Data supplied »
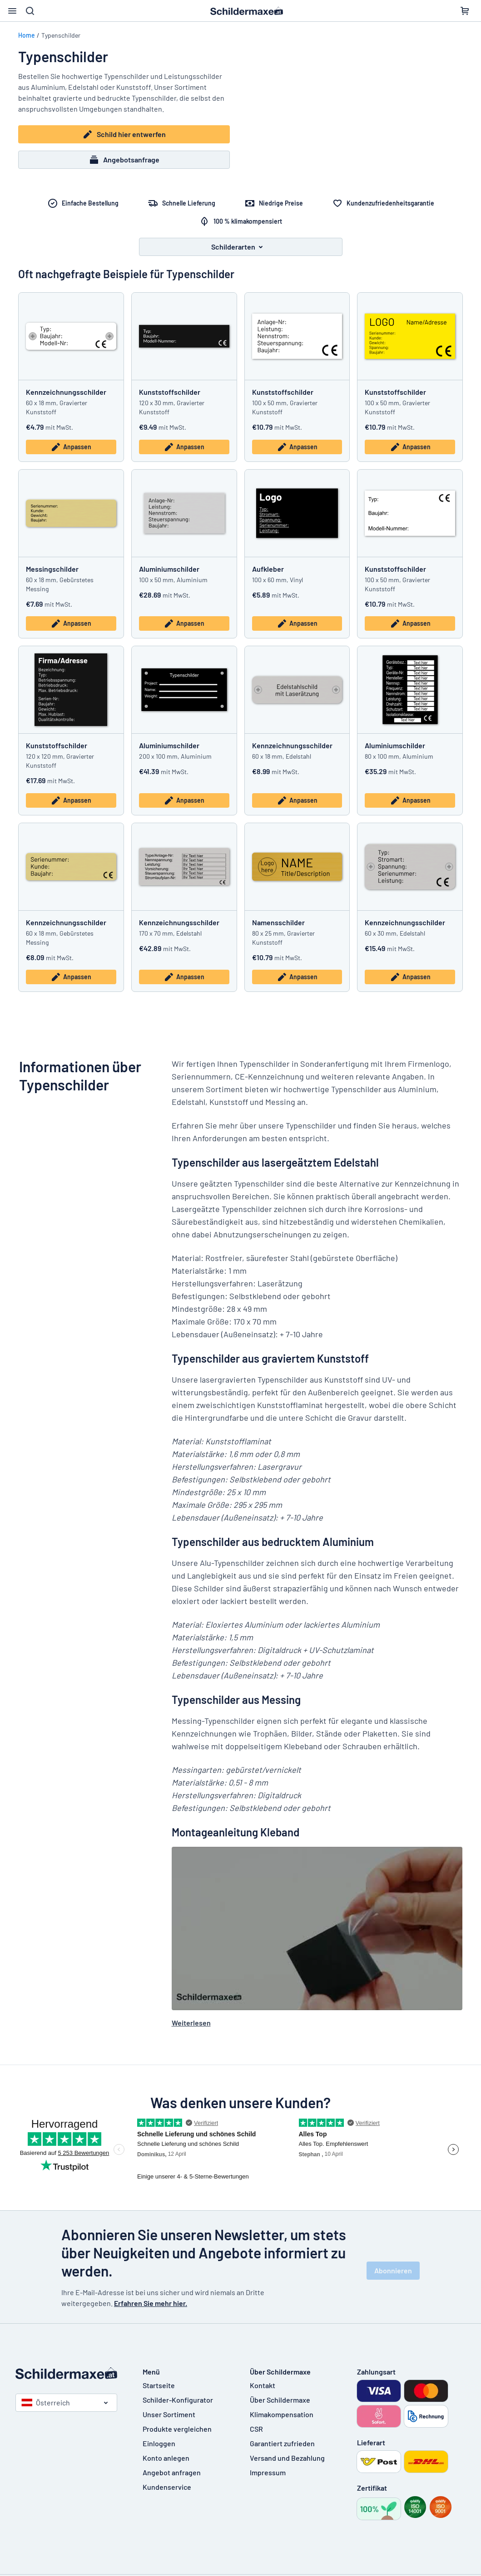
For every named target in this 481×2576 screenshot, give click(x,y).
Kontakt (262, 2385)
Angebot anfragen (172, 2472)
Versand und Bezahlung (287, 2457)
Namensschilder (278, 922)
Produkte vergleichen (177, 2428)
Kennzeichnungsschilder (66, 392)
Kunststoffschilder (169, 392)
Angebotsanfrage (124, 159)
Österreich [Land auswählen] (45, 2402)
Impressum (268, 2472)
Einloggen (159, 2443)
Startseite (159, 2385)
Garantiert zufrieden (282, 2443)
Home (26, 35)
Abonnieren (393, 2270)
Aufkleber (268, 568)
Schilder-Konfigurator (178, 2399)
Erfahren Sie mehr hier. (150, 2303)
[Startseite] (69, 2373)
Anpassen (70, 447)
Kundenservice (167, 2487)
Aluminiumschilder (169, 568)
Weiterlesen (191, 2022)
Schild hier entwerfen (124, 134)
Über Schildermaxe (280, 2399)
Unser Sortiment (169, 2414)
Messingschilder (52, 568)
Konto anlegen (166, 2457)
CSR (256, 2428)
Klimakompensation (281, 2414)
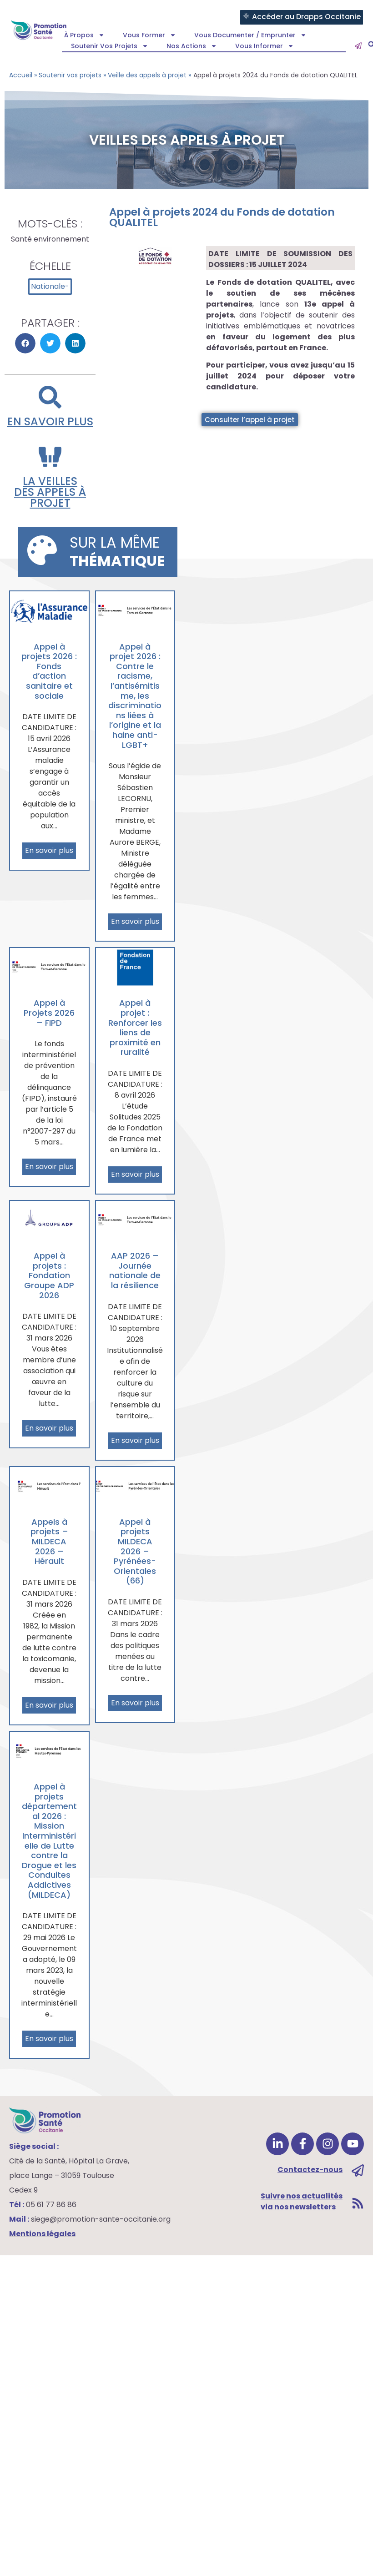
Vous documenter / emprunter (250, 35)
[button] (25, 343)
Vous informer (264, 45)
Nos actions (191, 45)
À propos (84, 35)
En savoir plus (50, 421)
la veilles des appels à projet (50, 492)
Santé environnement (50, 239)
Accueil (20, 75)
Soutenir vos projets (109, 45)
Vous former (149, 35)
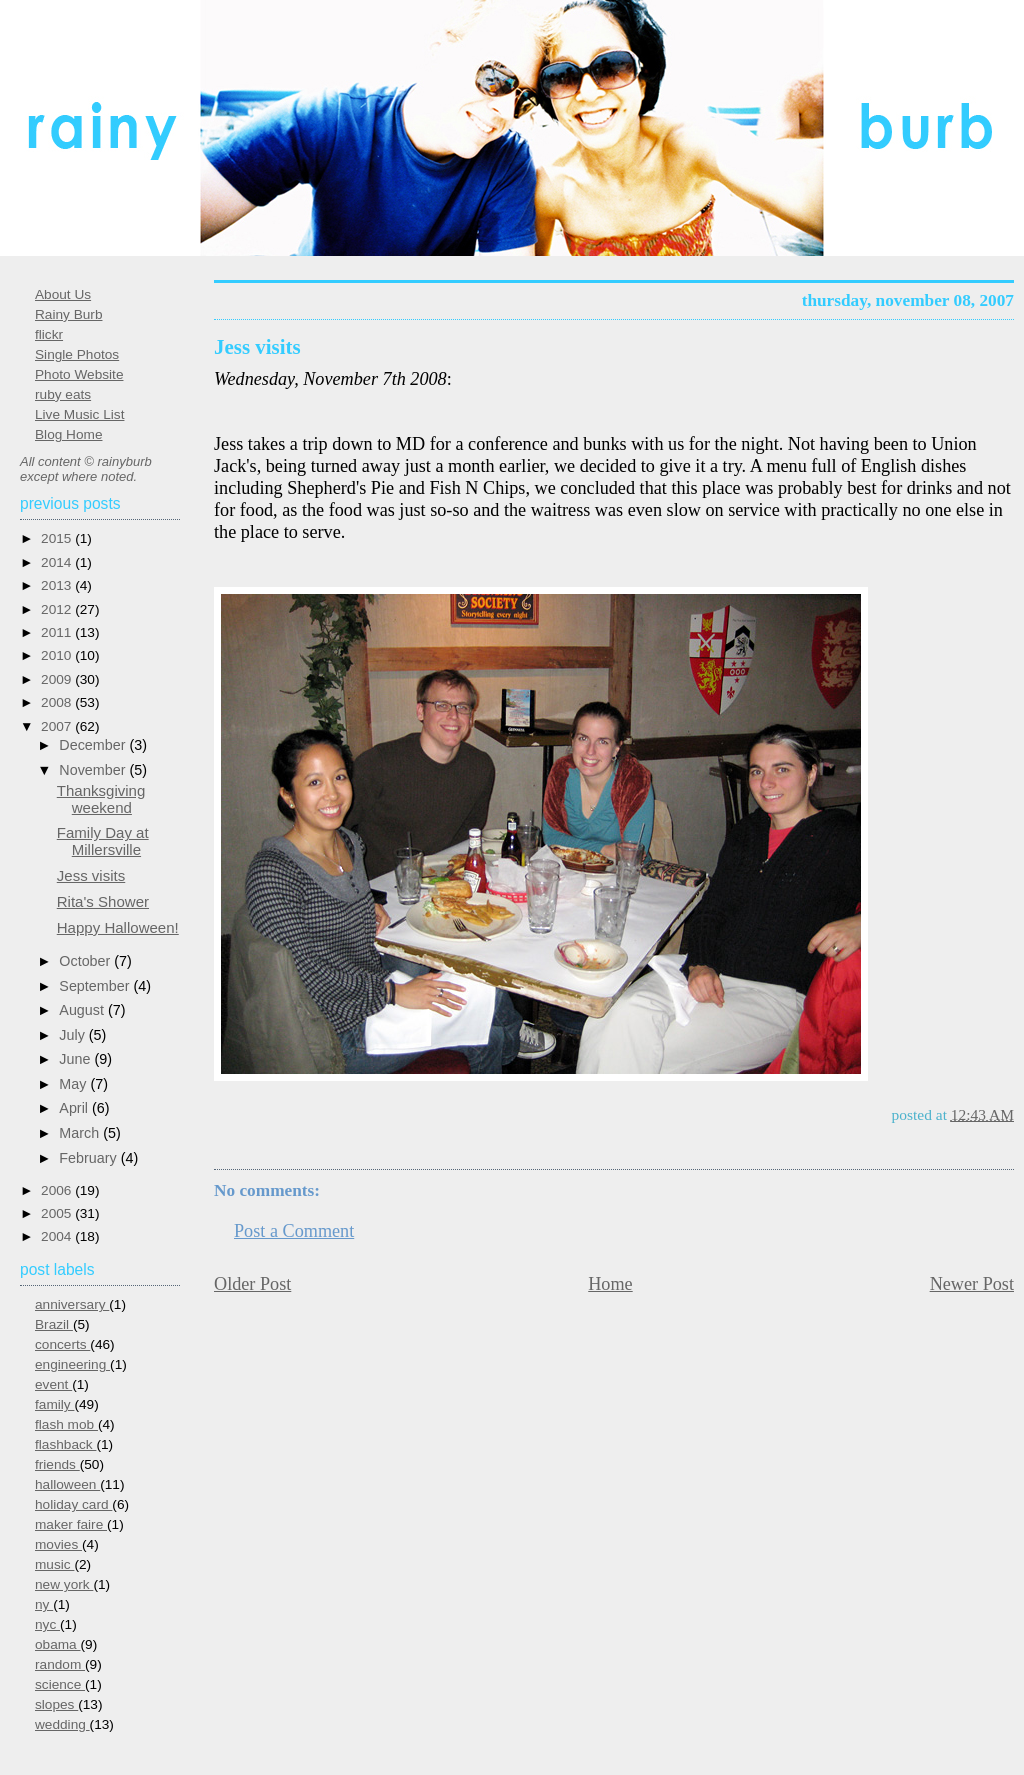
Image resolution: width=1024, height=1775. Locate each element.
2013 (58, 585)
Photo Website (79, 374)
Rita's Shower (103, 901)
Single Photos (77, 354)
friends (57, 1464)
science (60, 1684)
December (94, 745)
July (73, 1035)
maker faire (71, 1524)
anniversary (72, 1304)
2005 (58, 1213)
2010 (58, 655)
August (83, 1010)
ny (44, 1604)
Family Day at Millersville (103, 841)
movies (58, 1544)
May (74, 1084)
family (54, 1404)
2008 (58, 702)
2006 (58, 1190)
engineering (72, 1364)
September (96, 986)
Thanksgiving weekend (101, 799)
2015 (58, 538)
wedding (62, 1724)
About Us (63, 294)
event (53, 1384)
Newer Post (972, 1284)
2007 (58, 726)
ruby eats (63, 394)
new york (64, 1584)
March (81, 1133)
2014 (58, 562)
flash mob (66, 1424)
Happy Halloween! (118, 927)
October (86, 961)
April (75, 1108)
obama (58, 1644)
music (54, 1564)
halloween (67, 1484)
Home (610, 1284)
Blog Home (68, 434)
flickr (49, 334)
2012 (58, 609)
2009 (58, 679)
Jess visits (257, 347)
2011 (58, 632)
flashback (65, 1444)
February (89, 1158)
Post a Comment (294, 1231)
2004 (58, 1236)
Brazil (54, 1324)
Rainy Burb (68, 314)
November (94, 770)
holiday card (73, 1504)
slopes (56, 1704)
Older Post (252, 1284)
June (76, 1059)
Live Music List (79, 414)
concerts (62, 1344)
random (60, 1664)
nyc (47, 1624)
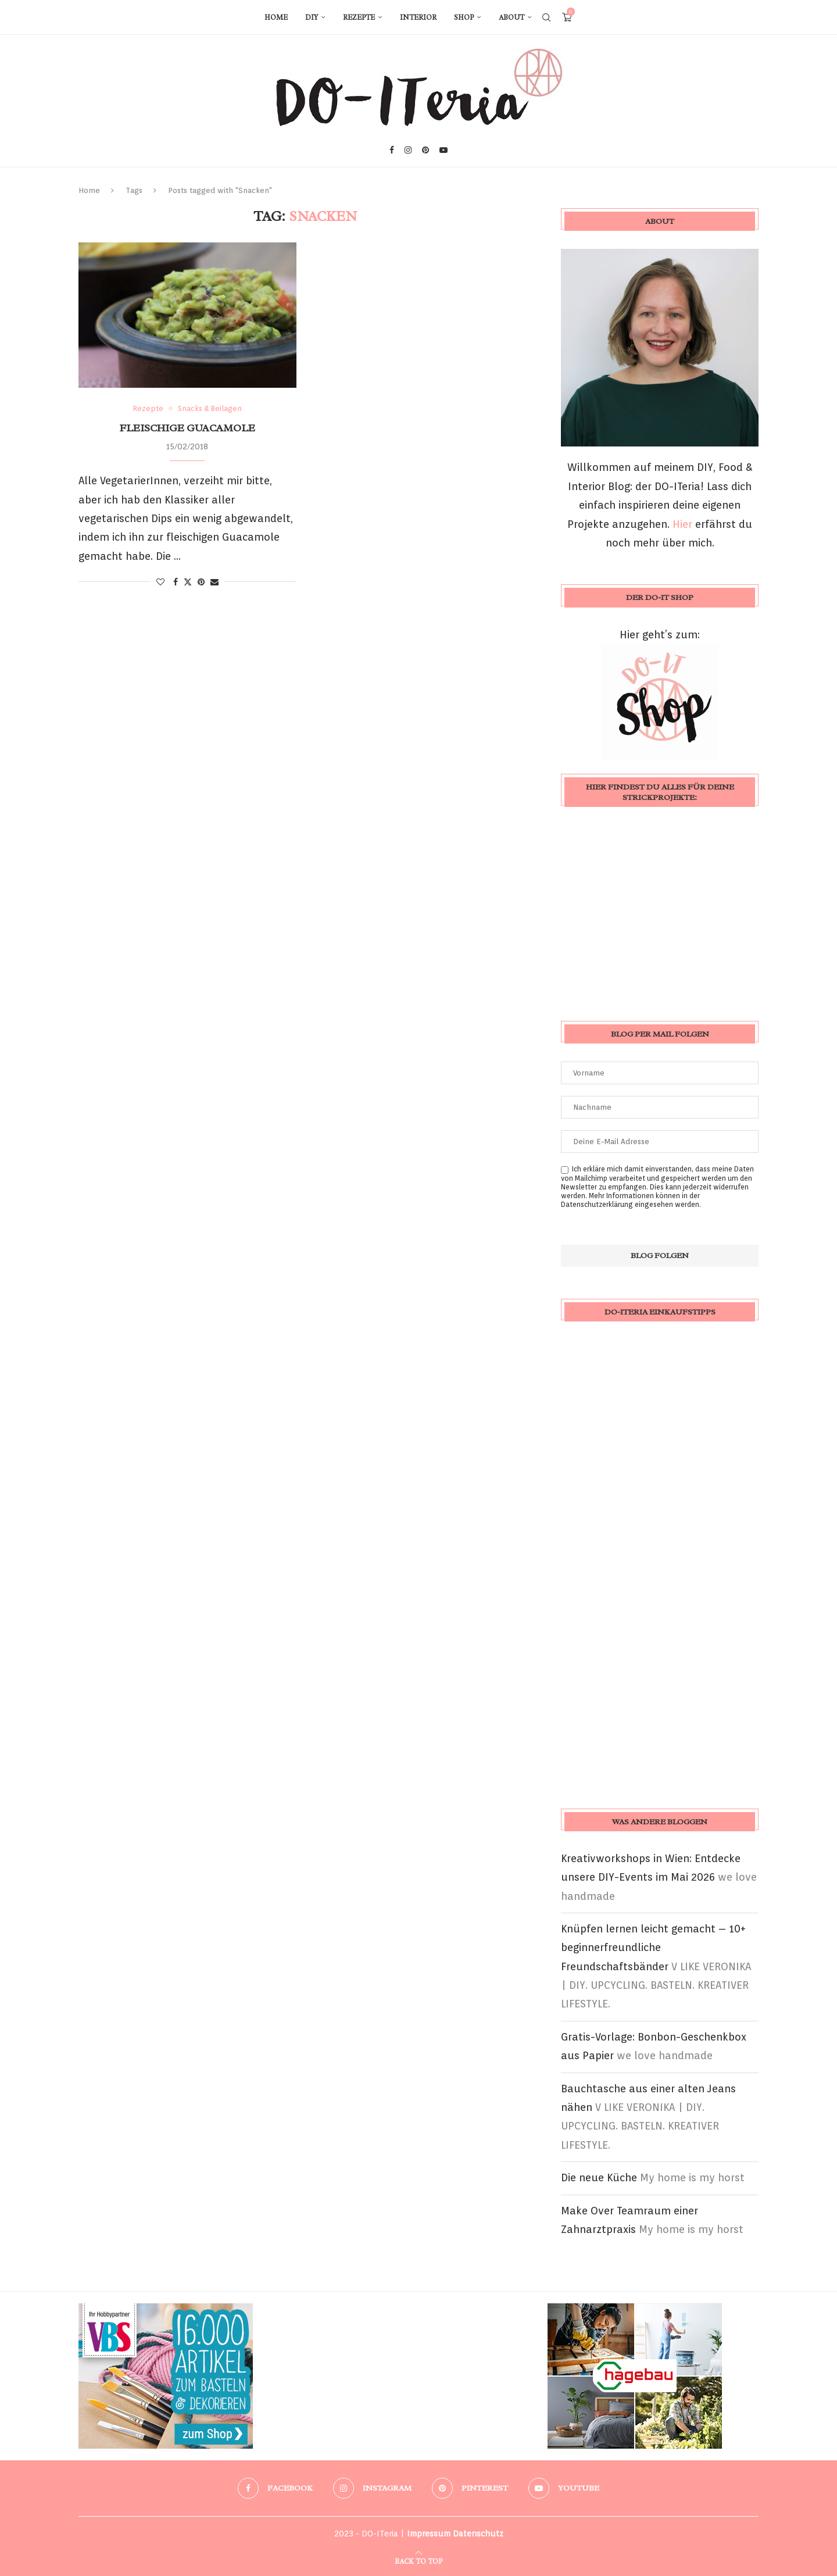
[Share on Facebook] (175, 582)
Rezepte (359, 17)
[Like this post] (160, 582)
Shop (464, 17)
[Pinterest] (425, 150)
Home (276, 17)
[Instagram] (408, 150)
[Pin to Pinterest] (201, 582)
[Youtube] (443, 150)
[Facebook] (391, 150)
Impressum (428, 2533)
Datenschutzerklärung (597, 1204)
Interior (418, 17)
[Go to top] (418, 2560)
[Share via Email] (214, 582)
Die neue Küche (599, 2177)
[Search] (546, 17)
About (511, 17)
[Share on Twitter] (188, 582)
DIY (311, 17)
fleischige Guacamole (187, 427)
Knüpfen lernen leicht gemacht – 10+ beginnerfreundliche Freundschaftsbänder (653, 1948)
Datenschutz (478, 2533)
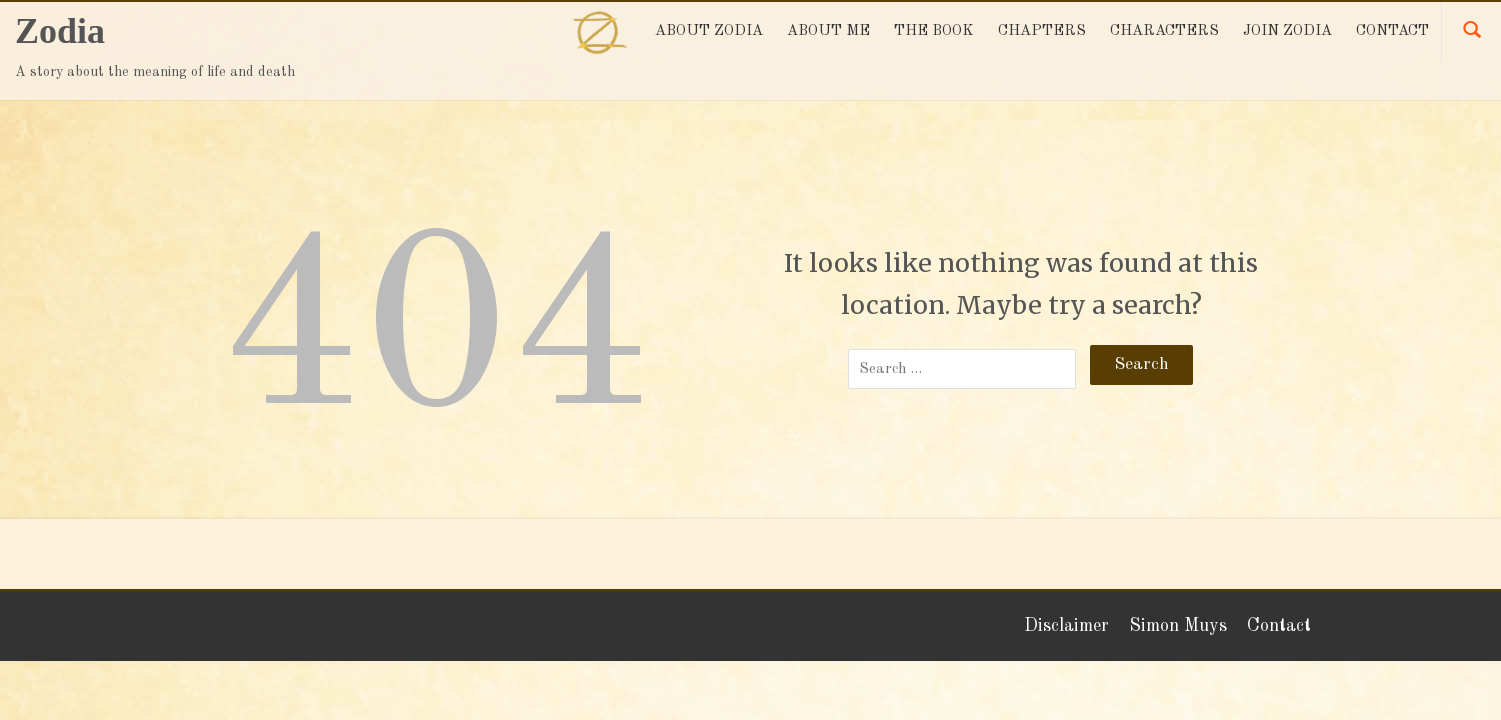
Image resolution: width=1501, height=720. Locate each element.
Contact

Your task »
Output all of the lines above word for word, leaving out the pictures.

Answer to the exercise »
For every named target in this 481×2576 screenshot, give click(x,y).
Kontakt (262, 2385)
Angebot anfragen (172, 2472)
Versand und Bezahlung (287, 2457)
Namensschilder (278, 922)
Produkte vergleichen (177, 2428)
Kennzeichnungsschilder (66, 392)
Kunststoffschilder (169, 392)
Angebotsanfrage (124, 159)
Österreich [Land auswählen] (45, 2402)
Impressum (268, 2472)
Einloggen (159, 2443)
Startseite (159, 2385)
Garantiert zufrieden (282, 2443)
Home (26, 35)
Abonnieren (393, 2270)
Aufkleber (268, 568)
Schilder-Konfigurator (178, 2399)
Erfahren Sie mehr hier. (150, 2303)
[Startseite] (69, 2373)
Anpassen (70, 447)
Kundenservice (167, 2487)
Aluminiumschilder (169, 568)
Weiterlesen (191, 2022)
Schild hier entwerfen (124, 134)
Über Schildermaxe (280, 2399)
Unser Sortiment (169, 2414)
Messingschilder (52, 568)
Konto anlegen (166, 2457)
CSR (256, 2428)
Klimakompensation (281, 2414)
Vous documenter / emprunter (250, 35)
[button] (25, 343)
Vous informer (264, 45)
Nos actions (191, 45)
À propos (84, 35)
En savoir plus (50, 421)
la veilles des appels à projet (50, 492)
Santé environnement (50, 239)
Accueil (20, 75)
Soutenir vos projets (109, 45)
Vous former (149, 35)
Image resolution: width=1024, height=1775. Locate each element.
2013 (58, 585)
Photo Website (79, 374)
Rita's Shower (103, 901)
Single Photos (77, 354)
friends (57, 1464)
science (60, 1684)
December (94, 745)
July (73, 1035)
maker faire (71, 1524)
anniversary (72, 1304)
2005 (58, 1213)
2010 (58, 655)
August (83, 1010)
ny (44, 1604)
Family Day at Millersville (103, 841)
movies (58, 1544)
May (74, 1084)
family (54, 1404)
2008 (58, 702)
2006 (58, 1190)
engineering (72, 1364)
September (96, 986)
Thanksgiving weekend (101, 799)
2015 (58, 538)
wedding (62, 1724)
About Us (63, 294)
event (53, 1384)
Newer Post (972, 1284)
2007 (58, 726)
ruby eats (63, 394)
new york (64, 1584)
March (81, 1133)
2014 (58, 562)
flash mob (66, 1424)
Happy Halloween! (118, 927)
October (86, 961)
April (75, 1108)
obama (58, 1644)
music (54, 1564)
halloween (67, 1484)
Home (610, 1284)
Blog Home (68, 434)
flickr (49, 334)
2012 (58, 609)
2009 (58, 679)
Jess visits (257, 347)
2011 (58, 632)
flashback (65, 1444)
February (89, 1158)
Post a Comment (294, 1231)
2004 (58, 1236)
Brazil (54, 1324)
Rainy Burb (68, 314)
November (94, 770)
holiday card (73, 1504)
slopes (56, 1704)
Older Post (252, 1284)
June (76, 1059)
Live Music List (79, 414)
concerts (62, 1344)
random (60, 1664)
nyc (47, 1624)
[Share on Facebook] (175, 582)
Rezepte (359, 17)
[Like this post] (160, 582)
Shop (464, 17)
[Pinterest] (425, 150)
Home (276, 17)
[Instagram] (408, 150)
[Pin to Pinterest] (201, 582)
[Youtube] (443, 150)
[Facebook] (391, 150)
Impressum (428, 2533)
Datenschutzerklärung (597, 1204)
Interior (418, 17)
[Go to top] (418, 2560)
[Share via Email] (214, 582)
Die neue Küche (599, 2177)
[Search] (546, 17)
About (511, 17)
[Share on Twitter] (188, 582)
DIY (311, 17)
fleischige Guacamole (187, 427)
Knüpfen lernen leicht gemacht – 10+ beginnerfreundliche Freundschaftsbänder (653, 1948)
Datenschutz (478, 2533)
Image resolution: width=1501, height=720. Locate each element.
Contact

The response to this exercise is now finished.